Telah keliru orang yang membatasi Ahlus Sunnah dengan suatu kelompok atau organisasi tertentu, seperti perkataan: ’Ahlus Sunnah adalah NU’ atau ’Ahlus Sunnah adalah Muhammadiyah’. Telah salah orang yang membatasi Ahlus Sunnah dengan majlis ta’lim atau ustadz tertentu dengan berkata: ’Ahlus Sunnah adalah yang mengaji di masjid A’ atau ’Ahlus Sunnah adalah yang mengaji dengan ustadz B’. Keliru pula orang yang membatasi dengan penampilan tertentu, misalnya dengan berkata ’Ahlus Sunnah adalah yang memakai gamis, celana ngatung dan berjenggot lebat. Yang tidak demikian bukan Ahlus Sunnah’. Tidak benar pula membatasi Ahlus Sunnah dengan fiqih misalnya dengan berkata ’Yang shalat shubuh pakai Qunut bukan Ahlus Sunnah’ atau ’Orang yang shalatnya memakai sutrah (pembatas) dia Ahlus Sunnah, yang tidak pakai bukan Ahlus Sunnah’. Dan banyak lagi kesalah-pahaman tentang Ahlus Sunnah di tengah masyarakat sehingga istilah Ahlus Sunnah mereka tempelkan pada kelompok-kelompok mereka untuk mengunggulkan kelompoknya dan berfanatik buta terhadap kelompoknya.

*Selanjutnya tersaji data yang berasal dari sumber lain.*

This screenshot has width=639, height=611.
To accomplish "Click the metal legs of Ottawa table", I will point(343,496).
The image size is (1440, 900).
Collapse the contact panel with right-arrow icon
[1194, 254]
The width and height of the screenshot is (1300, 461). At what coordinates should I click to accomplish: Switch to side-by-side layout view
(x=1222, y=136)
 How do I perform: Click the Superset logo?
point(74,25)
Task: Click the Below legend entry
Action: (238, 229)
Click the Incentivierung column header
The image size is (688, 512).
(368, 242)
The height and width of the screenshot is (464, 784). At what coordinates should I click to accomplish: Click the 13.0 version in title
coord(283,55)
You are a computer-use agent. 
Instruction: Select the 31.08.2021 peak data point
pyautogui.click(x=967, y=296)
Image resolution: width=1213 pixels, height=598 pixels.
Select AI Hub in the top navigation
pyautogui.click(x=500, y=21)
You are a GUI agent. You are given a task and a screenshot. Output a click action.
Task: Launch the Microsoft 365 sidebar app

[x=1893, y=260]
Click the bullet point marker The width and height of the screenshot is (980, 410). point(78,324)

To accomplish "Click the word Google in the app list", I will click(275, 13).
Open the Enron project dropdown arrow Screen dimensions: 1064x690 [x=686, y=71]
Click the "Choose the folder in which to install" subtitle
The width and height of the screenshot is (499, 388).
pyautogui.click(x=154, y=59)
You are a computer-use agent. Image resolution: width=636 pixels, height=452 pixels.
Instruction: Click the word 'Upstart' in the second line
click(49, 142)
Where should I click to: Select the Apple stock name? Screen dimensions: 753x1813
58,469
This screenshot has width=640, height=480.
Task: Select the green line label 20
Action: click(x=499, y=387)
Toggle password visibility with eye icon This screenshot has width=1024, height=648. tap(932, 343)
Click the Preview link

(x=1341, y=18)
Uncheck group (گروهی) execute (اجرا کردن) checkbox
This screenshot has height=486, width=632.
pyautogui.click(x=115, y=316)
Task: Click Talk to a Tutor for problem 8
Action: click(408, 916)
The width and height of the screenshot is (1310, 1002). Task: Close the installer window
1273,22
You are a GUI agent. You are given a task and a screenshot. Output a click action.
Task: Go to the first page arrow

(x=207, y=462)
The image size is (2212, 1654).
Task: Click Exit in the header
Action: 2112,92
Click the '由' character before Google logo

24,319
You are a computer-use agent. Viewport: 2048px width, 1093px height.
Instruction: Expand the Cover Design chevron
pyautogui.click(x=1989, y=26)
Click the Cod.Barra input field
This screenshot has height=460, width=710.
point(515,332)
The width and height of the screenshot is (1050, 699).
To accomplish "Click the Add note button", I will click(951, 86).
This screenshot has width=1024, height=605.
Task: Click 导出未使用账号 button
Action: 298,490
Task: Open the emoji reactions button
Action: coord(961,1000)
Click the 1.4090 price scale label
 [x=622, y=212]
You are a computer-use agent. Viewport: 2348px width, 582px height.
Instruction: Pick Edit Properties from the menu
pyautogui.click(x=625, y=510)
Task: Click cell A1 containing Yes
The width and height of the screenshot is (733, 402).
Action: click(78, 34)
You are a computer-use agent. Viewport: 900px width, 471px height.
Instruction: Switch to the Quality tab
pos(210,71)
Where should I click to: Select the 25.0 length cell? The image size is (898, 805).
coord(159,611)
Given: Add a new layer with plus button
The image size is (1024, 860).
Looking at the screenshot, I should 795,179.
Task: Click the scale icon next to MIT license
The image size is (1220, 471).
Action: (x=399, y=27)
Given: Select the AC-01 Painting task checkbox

Adapun Ahlus Sunnah yang sejati tidak sibuk dengan label dan pengakuan, serta benci dengan semangat kekelompokkan. Sebagaimana perkataan Ibnu Qoyyim Al Jauziyah tentang Ahlus Sunnah: ”Sesuatu yang tidak mempunyai nama kecuali Ahlus Sunnah” (Lihat Madarijus Salikin III/174). Bahkan seorang Ahlus Sunnah menyibukkan diri dengan menerapkan sunnah dalam setiap aspek kehidupannya. Dan tidak ada gunanya seseorang mengaku-ngaku Ahlus Sunnah, sementara ia sibuk dengan melakukan bid’ah dan hal-hal yang bertentangan dengan sunnah. Allah Ta’ala berfirman yang artinya ”Sesungguhnya Rabb-mu lebih mengetahui siapa yang tersesat dari jalan-Nya dan Dia juga lebih mengetahui siapa yang mendapat petunjuk” [An Najm: 30].

Semoga Allah Ta’ala senantiasa menunjukkan kita kepada jalan yang lurus, yaitu jalan yang ditempuh oleh orang-orang yang diberikan ni’mat, bukan jalannya orang-orang yang dimurkai dan orang-orang tersesat.